Beginning with the line that includes "Task: Click the PowerShell icon on the tab" and ending with the last line, print the records exactly, leaving every picture out.

(Collection entries)
************

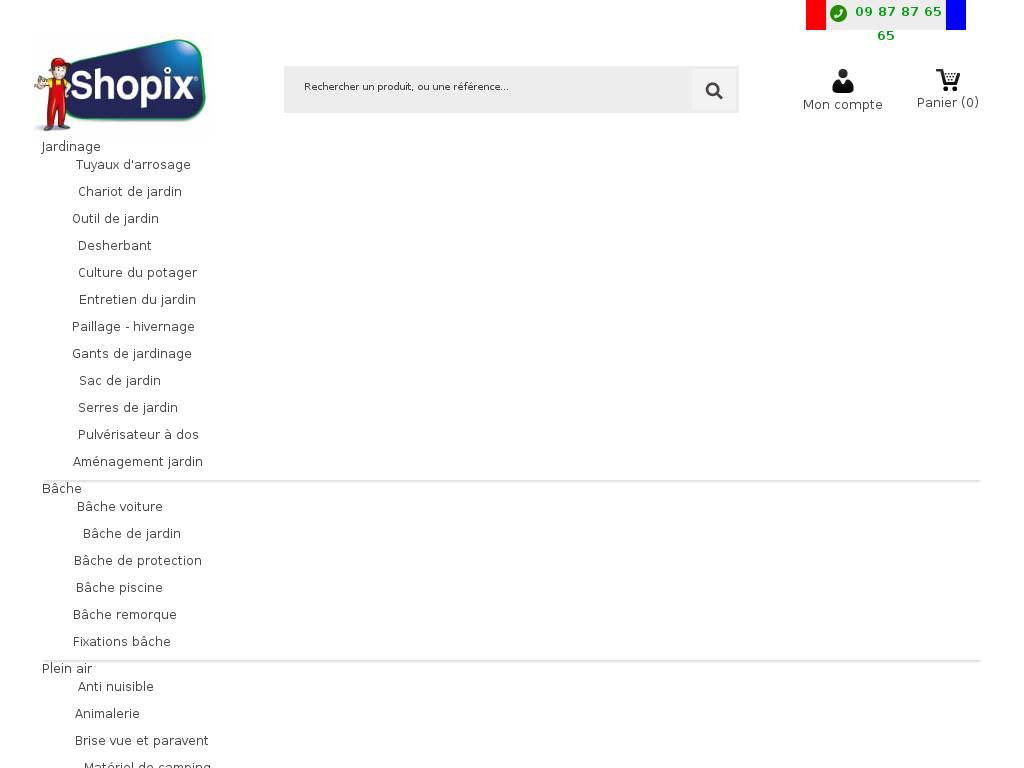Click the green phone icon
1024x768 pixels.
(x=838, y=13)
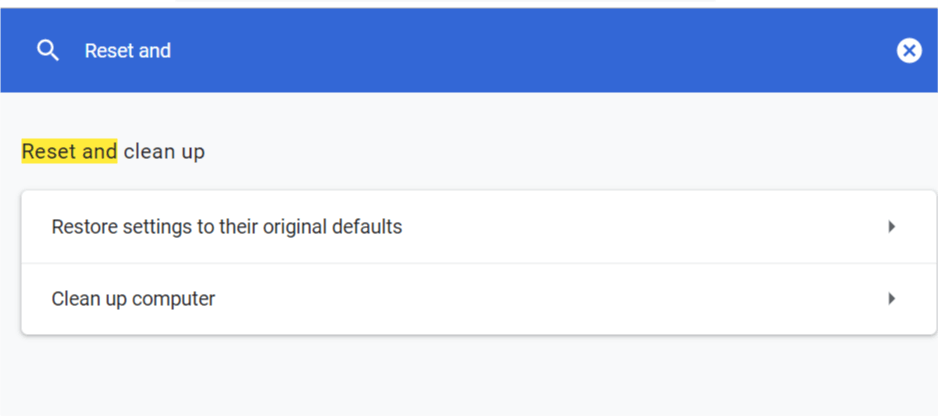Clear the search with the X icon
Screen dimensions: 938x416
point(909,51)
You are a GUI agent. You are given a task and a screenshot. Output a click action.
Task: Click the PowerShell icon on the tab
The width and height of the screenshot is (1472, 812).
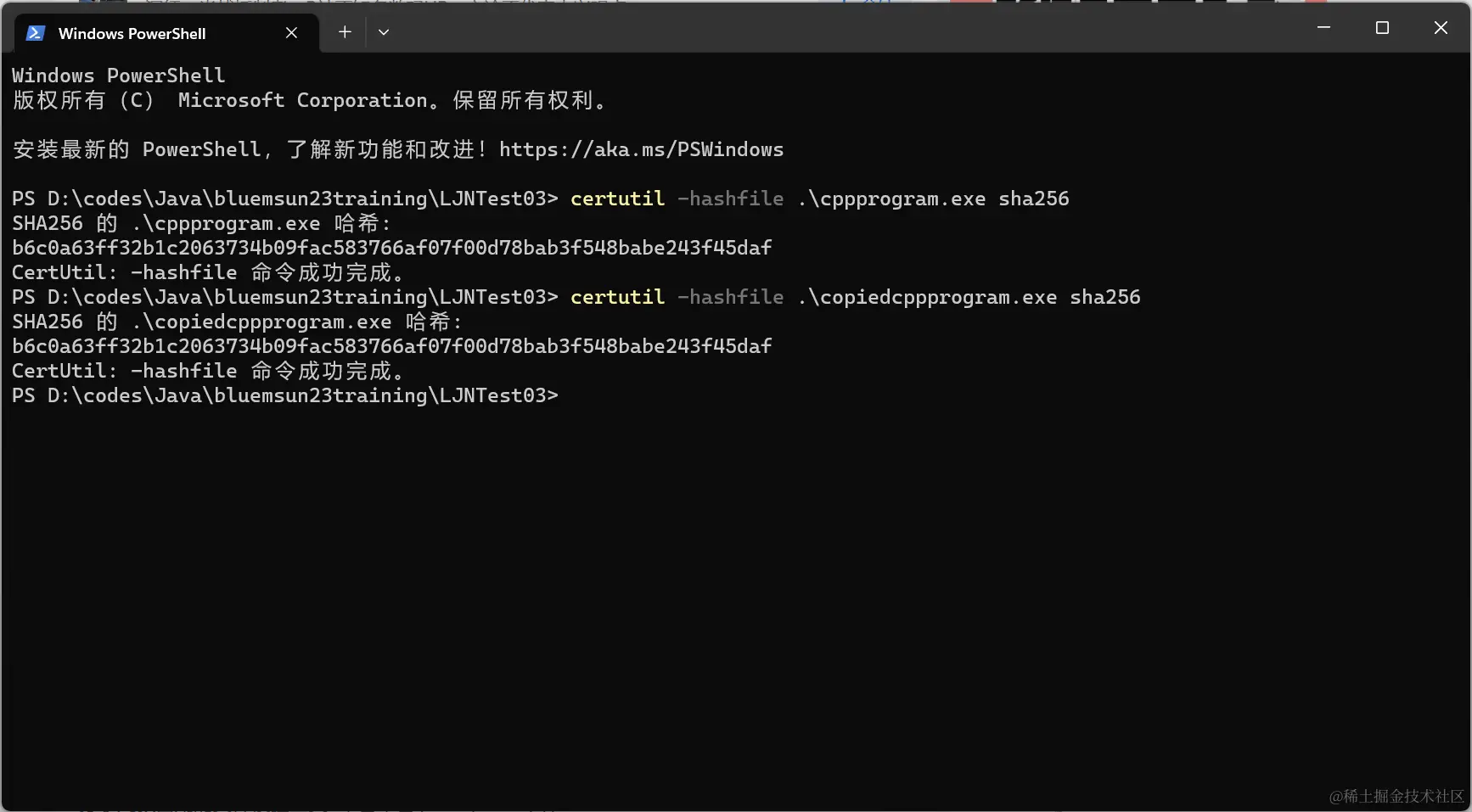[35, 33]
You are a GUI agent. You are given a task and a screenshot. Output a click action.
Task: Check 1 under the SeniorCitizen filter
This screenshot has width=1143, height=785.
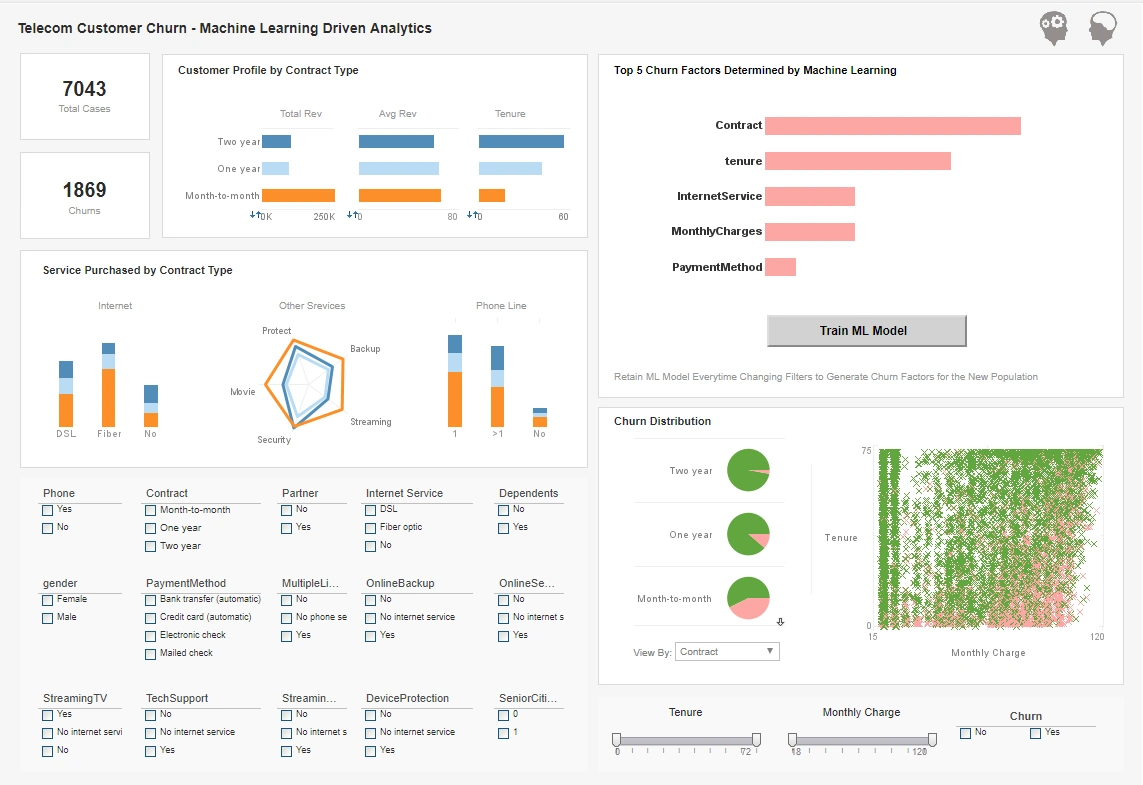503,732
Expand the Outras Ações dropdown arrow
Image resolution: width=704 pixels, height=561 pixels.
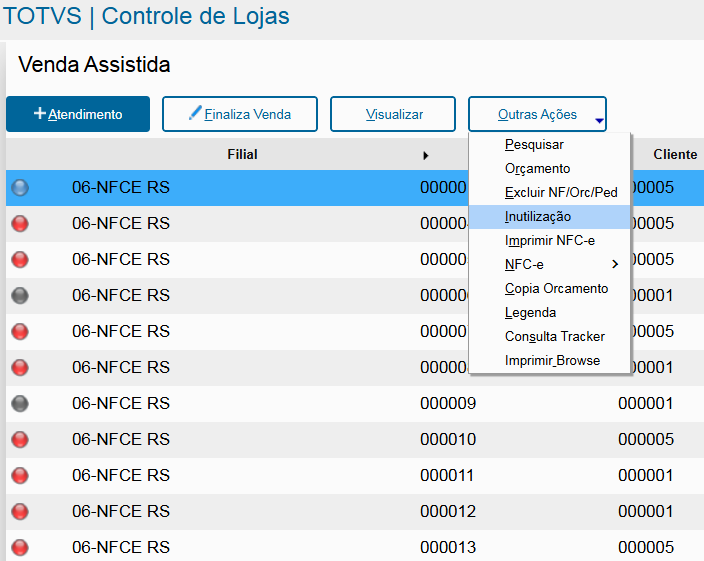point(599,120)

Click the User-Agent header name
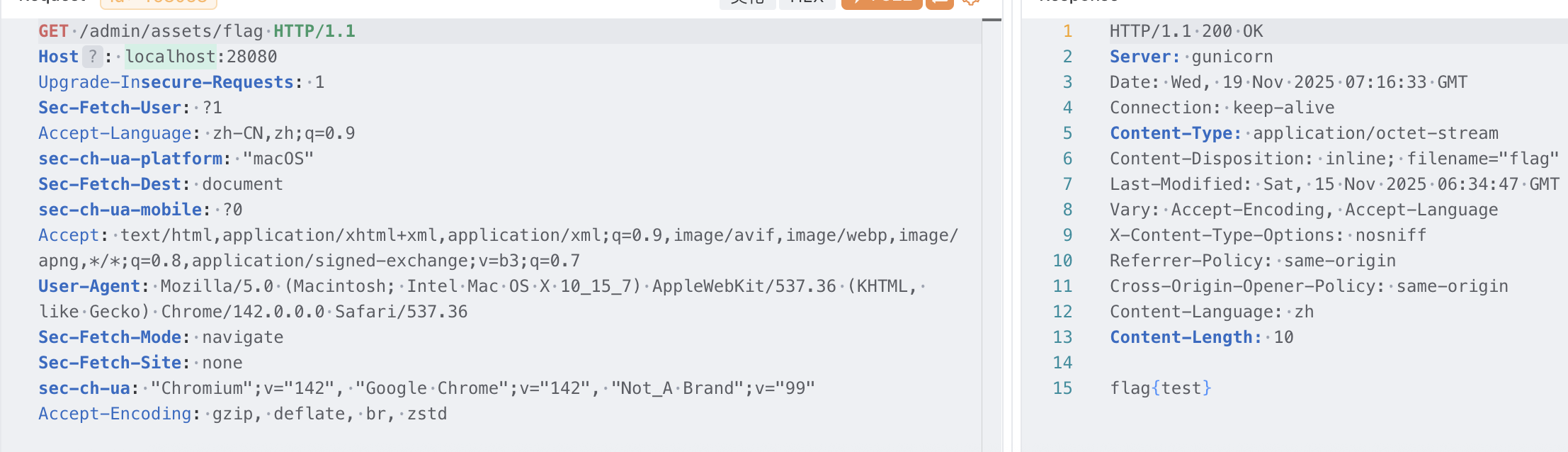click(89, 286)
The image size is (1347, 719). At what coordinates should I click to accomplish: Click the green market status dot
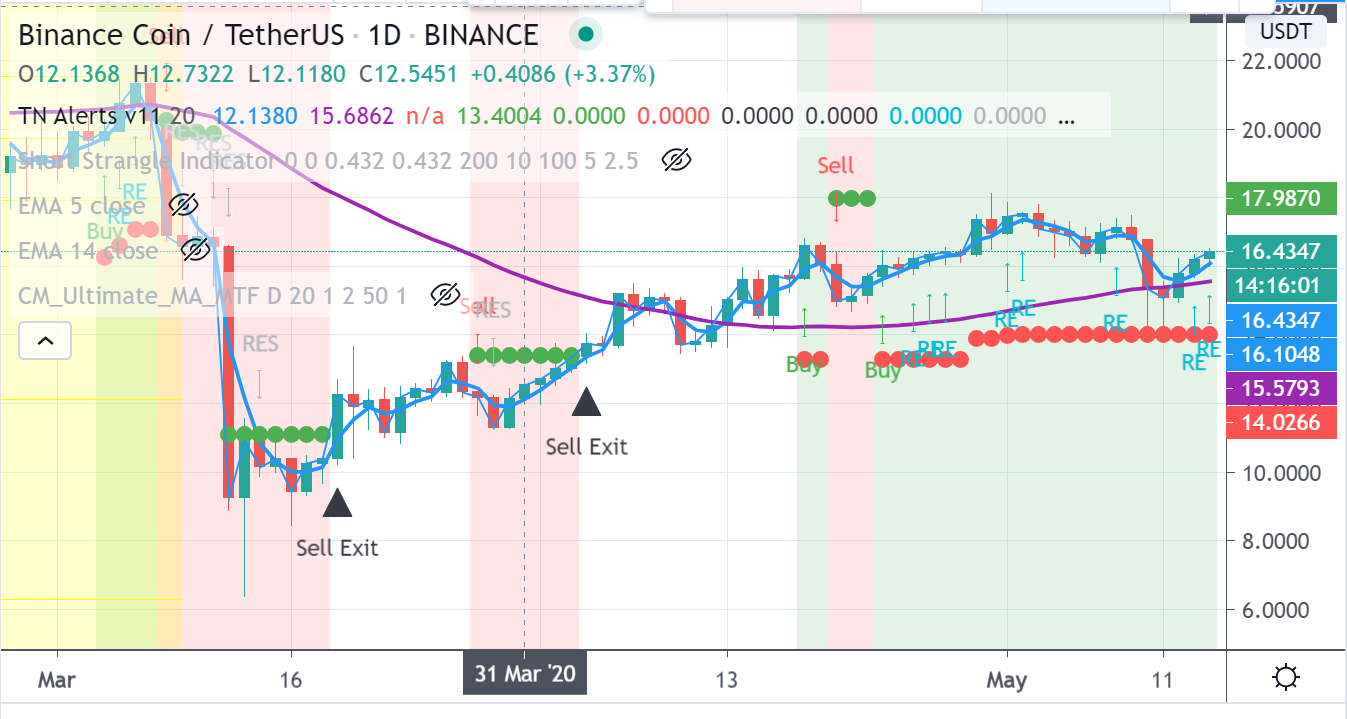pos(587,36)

************

**Result for this task**
Task: Click the PowerShell icon on the tab
The width and height of the screenshot is (1472, 812).
[35, 33]
You are a GUI agent. You are given a task and a screenshot. Output a click action.
Task: Check 1 under the SeniorCitizen filter
This screenshot has width=1143, height=785.
503,732
Expand the Outras Ações dropdown arrow
Image resolution: width=704 pixels, height=561 pixels.
point(599,120)

Click the User-Agent header name
click(89, 286)
The image size is (1347, 719). At what coordinates should I click to accomplish: Click the green market status dot
pos(587,36)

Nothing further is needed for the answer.